In fact—as stated in some little-noted words that accompany the standards—if teachers don’t build general knowledge, starting in the early grades, students won’t be able to understand sophisticated text, no matter how much assumed skills they had learned. And as reading and math took over the elementary curriculum—thanks to high-stakes testing—students became less and less likely to acquire that kind of knowledge in school. Those lucky enough to have educated parents can usually get it out of school, but the rest fall further behind every year.

From the reformers’ point of view, the publishers behaved like snake oil salesmen, slapping “Common Core-aligned” stickers on the same old textbooks — the ones still widely used in Massachusetts and elsewhere. But it’s possible that publishers read the standards and concluded that all they needed to do was cover the literacy skills listed. (The ratings cited by Curriculum Dog, on the other hand, do not consider curriculum to be aligned unless it builds knowledge and includes complex text.)

The good news is that in the past few years, five or six elementary literacy curricula have been developed that do build students’ knowledge, and more and more districts and schools are adopting them. This is only the first step – teachers must also be trained in this new approach – but it is an important one. And it is possible that we would not have reached this point without the common core.
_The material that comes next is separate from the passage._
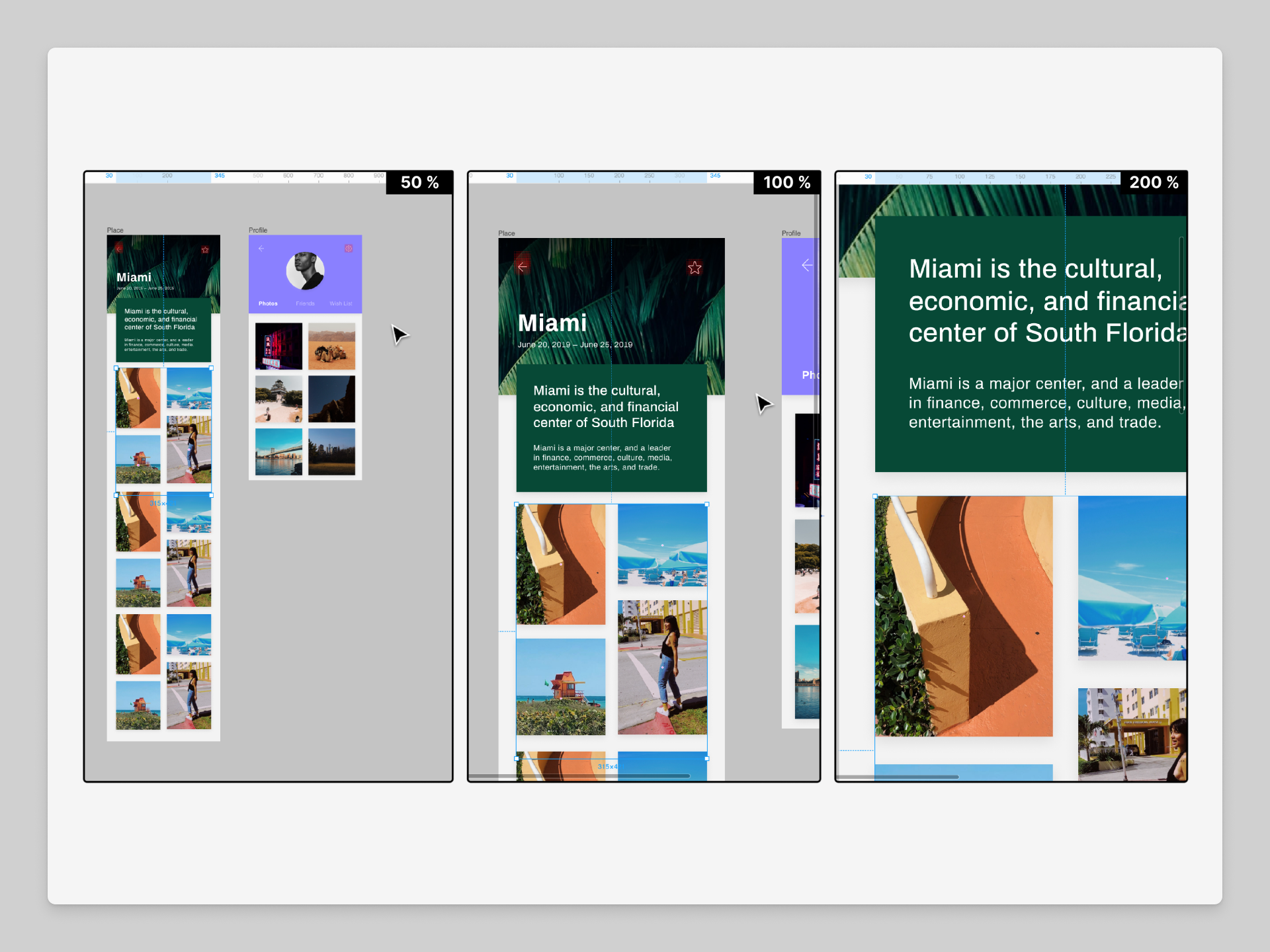Image resolution: width=1270 pixels, height=952 pixels.
Task: Click the Place artboard label in 50% panel
Action: [x=115, y=230]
Tn Academic Standards: Ela By Emily Roland

But it’s also possible that we would have gotten here faster if a different approach had been taken – one that made it clearer that literacy is not just about “skills”. Standards that specified content—such as historical events to be covered—could have helped, though they don’t seem to have done the trick in Massachusetts. The problem may be that standards only have teeth when they are backed up by tests. And standardized testing doesn’t reach into the early elementary years, when it’s easiest to close the gap in knowledge.

A more radical idea is that standards make no difference. Test scores in states with high standards are no better than those in states with mediocre ones. And other countries that outperform the United States on international tests have high standards, just like us. What those countries have that we

Contrary to the lack of evidence on the effectiveness of standards, there is a fair amount of data showing that high-quality curriculum does make a difference to student achievement—and to equity. One large-scale experiment, albeit an unintended one, took place in France. Until 1989, all French schools were required to adhere to a detailed, content-focused curriculum, starting in kindergarten. If a child from a low-income family started preschool at age two, by age ten she would catch up with a highly advantaged child who started at age four—and she would be ahead of a middle-class child which started at age three. However, after France changed its elementary education system to resemble ours, achievement levels generally declined.